## Assignment A
Translate this sentence from the WRN inhibitor modeling abstract into Spanish: "To simulate in vitro studies, inhibitor concentrations were assumed to be constants."
## Assignment B
Reproduce everything in the WRN inhibitor modeling abstract from "Citations: [1] Kategaya" down to "629, 443–449 (2024).".

## Extract provided

*** Begin section ***

Senior Director Modeling & Simualtion Nimbus Therapeutics Lexington, Massachusetts, United States
Disclosure(s):
zhenhong Li: No financial relationships to disclose
Objectives: Werner syndrome helicase (WRN) is a promising synthetic lethal drug target for cancer patients with microsatellite instability high (MSI-H) tumors [1]. Covalent [2] and non-covalent [3] WRN inhibitors have now been described, and both have entered clinical development for the treatment of MSI-H tumors. However, the relative advantages of these two modes of action remain unknown. To address this question, we developed mechanistic PK/PD (pharmacokinetic/pharmacodynamic) models to study the similarities and differences between the two modes of action using an in-silico experimentation approach.
Methods: The models were coded in R. For non-covalent inhibitors, the PD model included the reversible binding process between WRN and inhibitors, as well as the synthesis, natural degradation, and induced degradation rates of WRN protein [3]. For covalent inhibitors, the PD model was structurally similar, but the reversible binding was replaced with irreversible binding, and the inactivation of WRN protein was added [2]. Both PD models were parameterized using either measured (e.g., kon, koff) or published values (e.g., WRN half-life [3]). To simulate in vitro studies, inhibitor concentrations were assumed to be constants. To simulate in vivo studies, compartmental PK models were integrated with the PD models. The PKPD models were then used to simulate WRN engagement by covalent and non-covalent inhibitors at the observed efficacious concentrations in vitro, and efficacious doses in mouse xenograft models in vivo [2,3]. Sensitivity of WRN engagement to each model parameter was analyzed by scanning a range of values of each model parameter (i.e., 10-fold higher and lower of the default values).
Results: The analysis results of these PKPD models suggest that optimization of kon helps to increase the potency of both covalent and non-covalent inhibitors. However, when kon values are comparable, covalent inhibitors of WRN have limited advantages over non-covalent inhibitors, especially when the plasma half-life of a non-covalent inhibitor is long and WRN protein resynthesis rate is low.
Conclusions: The modeling framework concludes that well-optimized non-covalent WRN inhibitors can match the target engagement of covalent inhibitors, while offering potential safety advantages from their transient, tunable binding.
Citations: [1] Kategaya et al. Werner Syndrome Helicase Is Required for the Survival of Cancer Cells with Microsatellite Instability. iScience, Volume 13, 488 – 497 (2019) [2] Baltgalvis et al. Chemoproteomic discovery of a covalent allosteric inhibitor of WRN helicase. Nature 629, 435–442 (2024). [3] Ferretti et al. Discovery of WRN inhibitor HRO761 with synthetic lethality in MSI cancers. Nature 629, 443–449 (2024).

*** End section ***

## Given records
*** Begin section ***

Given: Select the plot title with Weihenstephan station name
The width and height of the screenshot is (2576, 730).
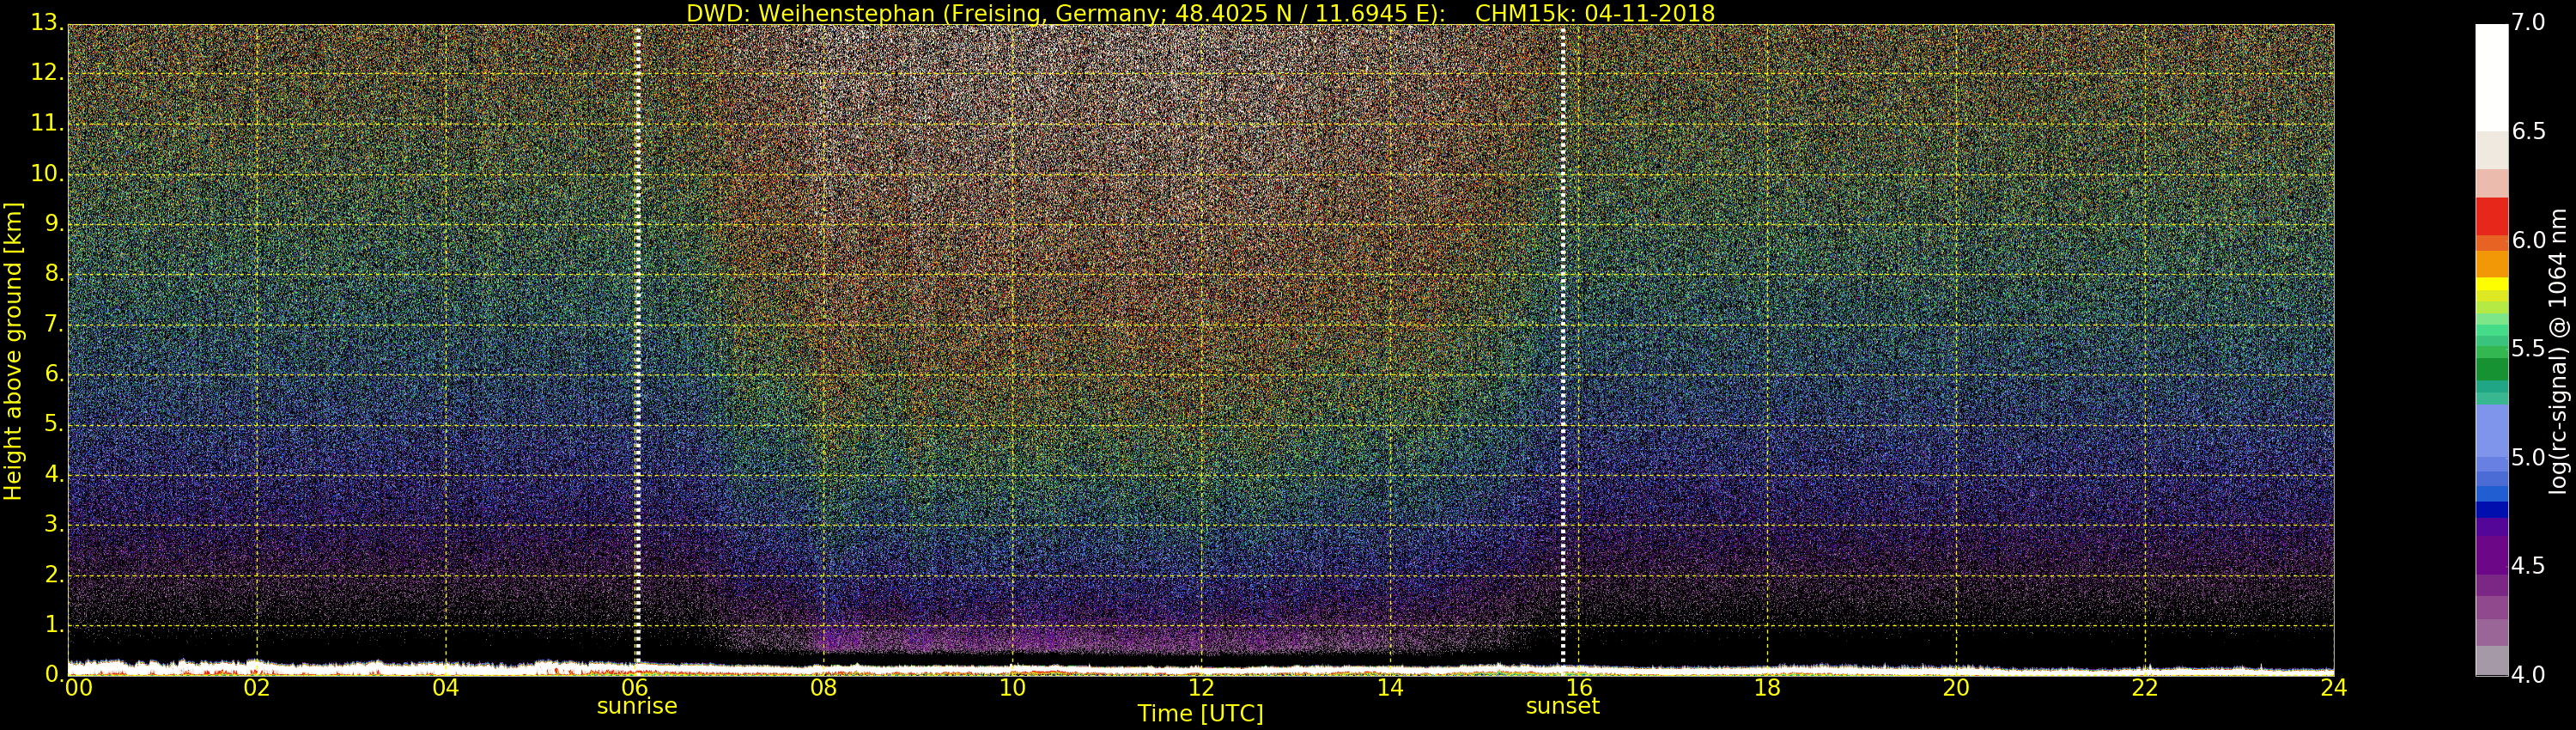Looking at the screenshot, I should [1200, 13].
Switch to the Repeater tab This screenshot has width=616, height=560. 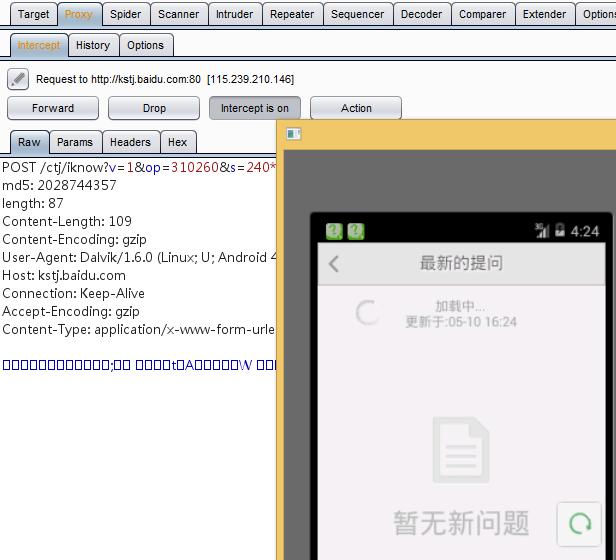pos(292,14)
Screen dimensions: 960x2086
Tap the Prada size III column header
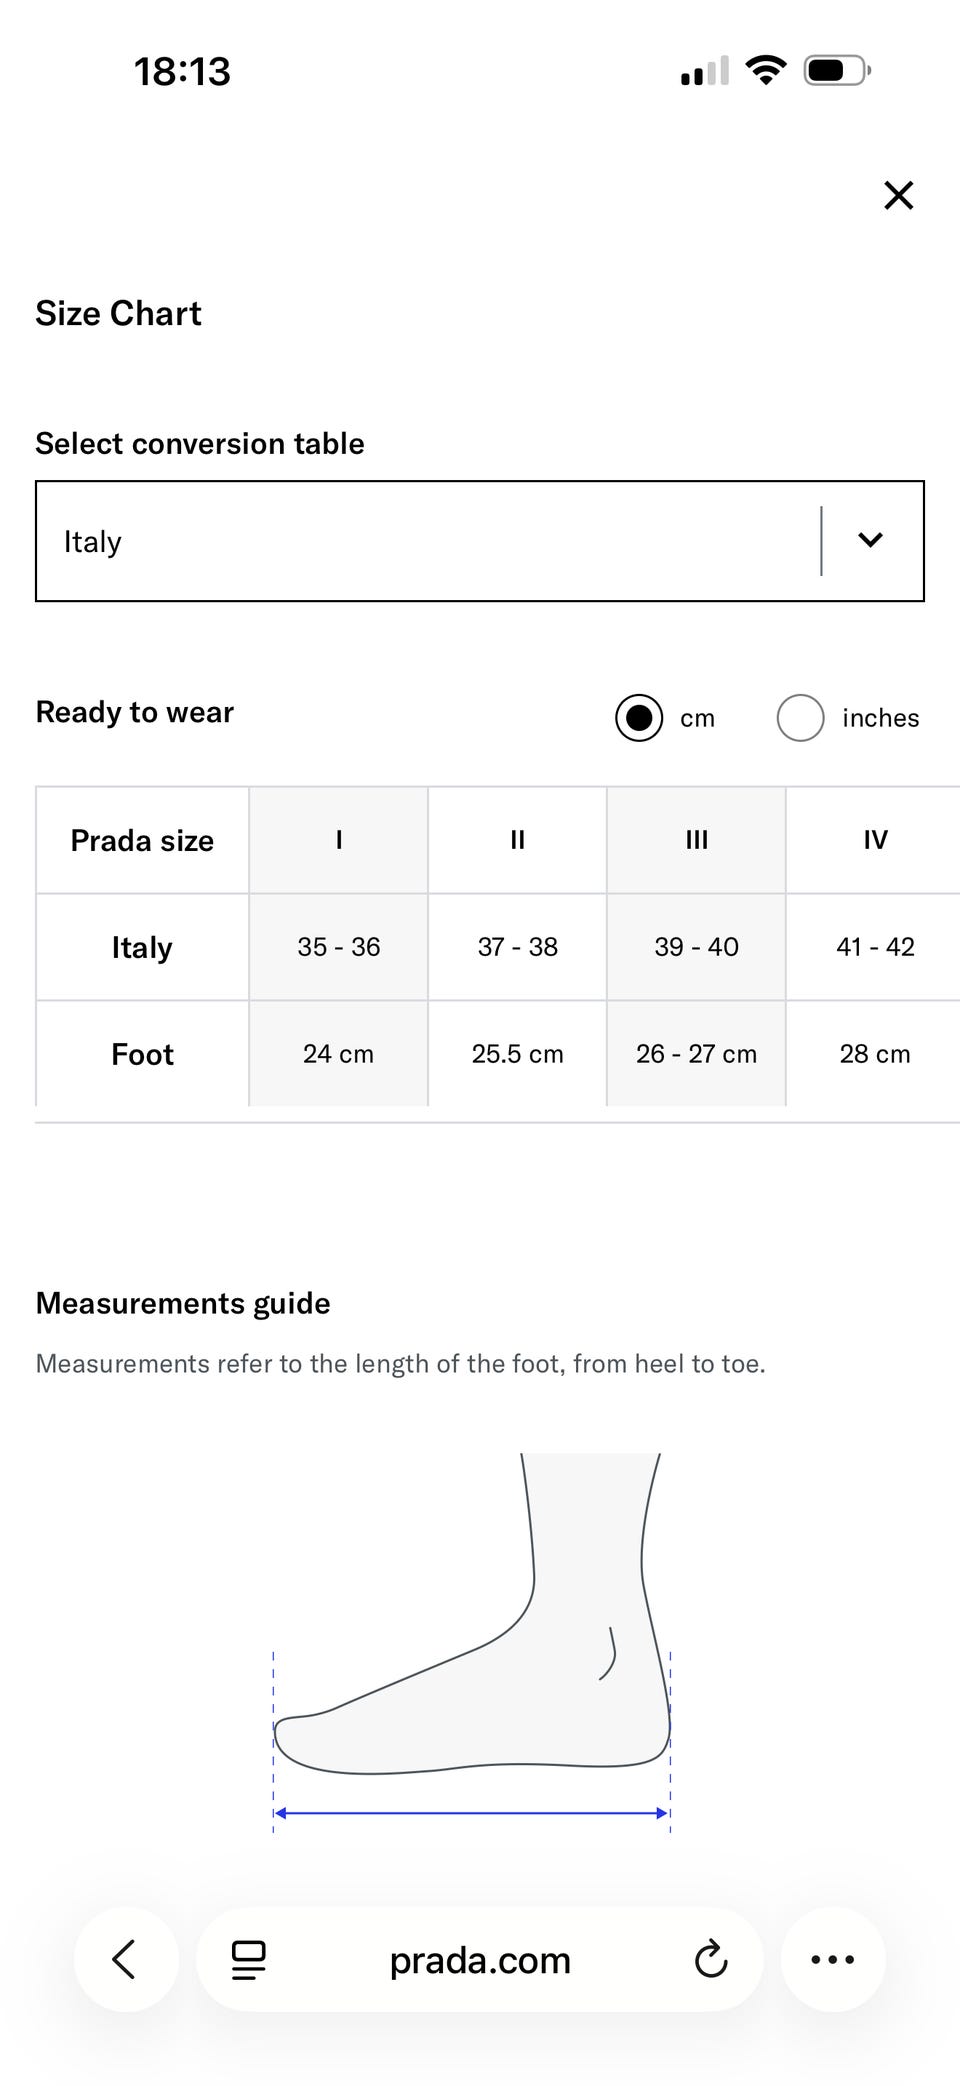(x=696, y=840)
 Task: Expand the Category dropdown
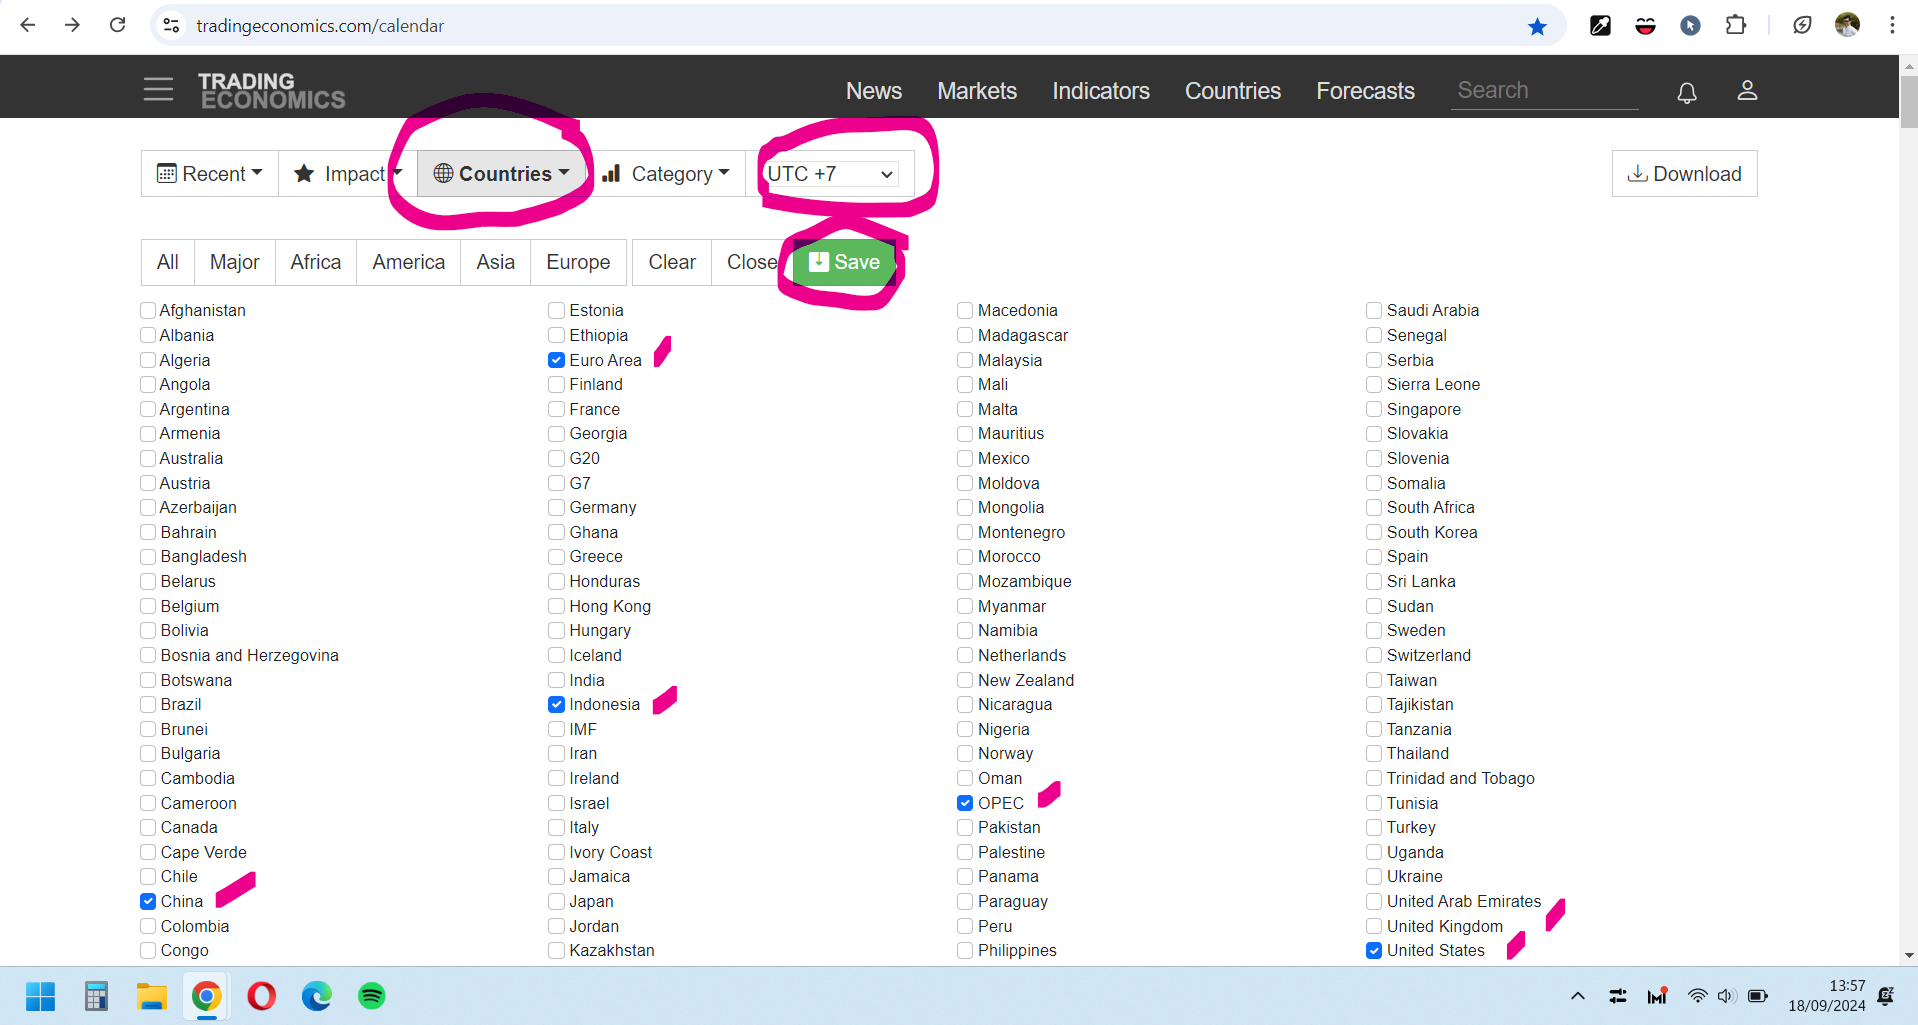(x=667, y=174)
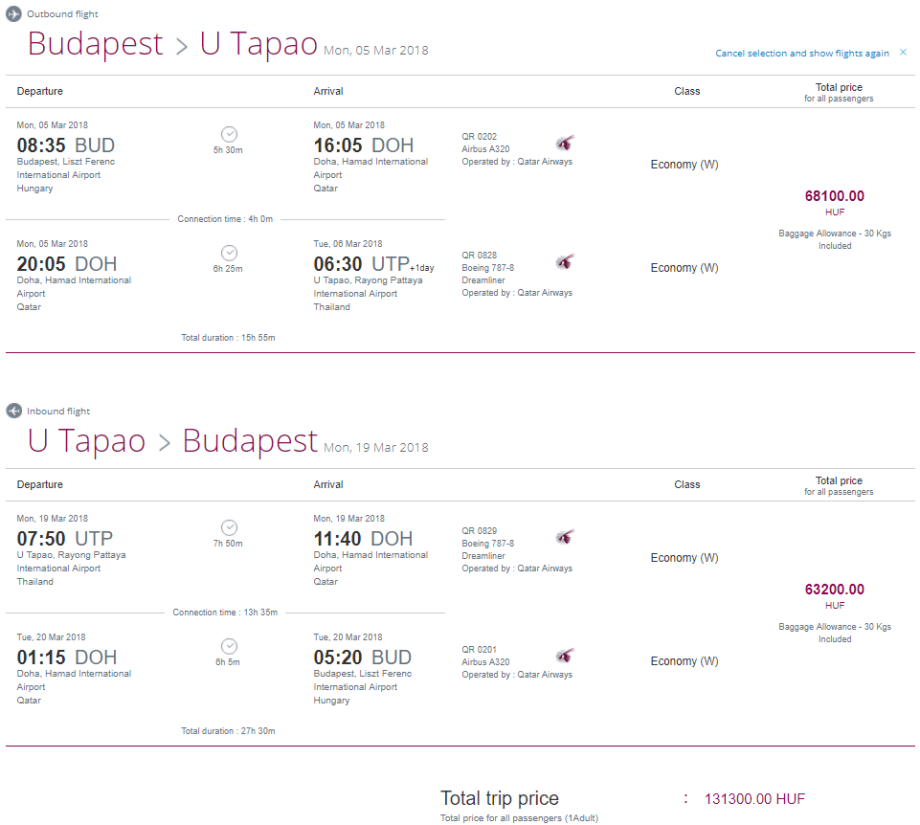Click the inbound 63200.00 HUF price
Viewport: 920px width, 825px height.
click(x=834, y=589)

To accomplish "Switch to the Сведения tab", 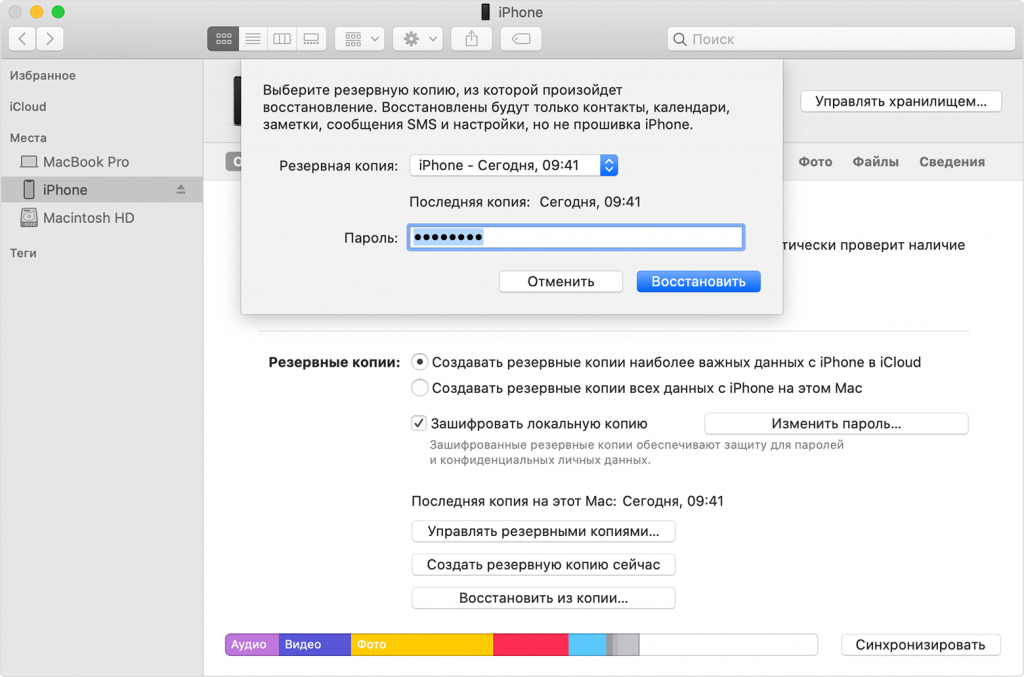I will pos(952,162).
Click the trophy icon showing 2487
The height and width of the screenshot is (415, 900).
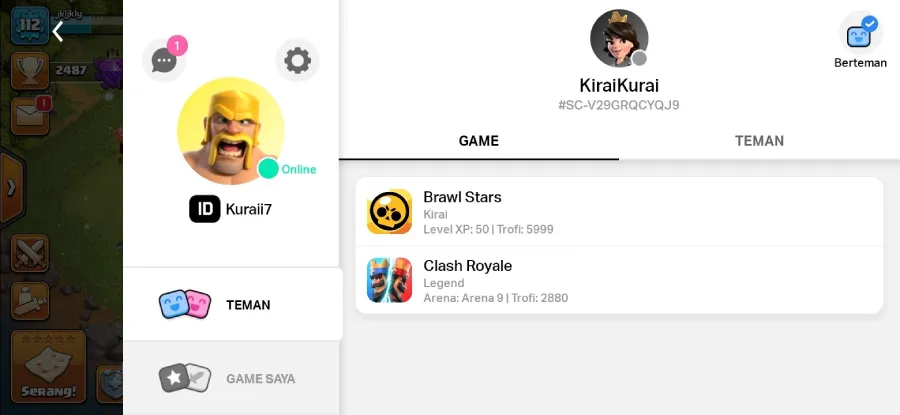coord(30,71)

*** End section ***

## Solution A
Para simular estudios in vitro, se supuso que las concentraciones de inhibidor eran constantes.

## Solution B
Citations: [1] Kategaya et al. Werner Syndrome Helicase Is Required for the Survival of Cancer Cells with Microsatellite Instability. iScience, Volume 13, 488 – 497 (2019) [2] Baltgalvis et al. Chemoproteomic discovery of a covalent allosteric inhibitor of WRN helicase. Nature 629, 435–442 (2024). [3] Ferretti et al. Discovery of WRN inhibitor HRO761 with synthetic lethality in MSI cancers. Nature 629, 443–449 (2024).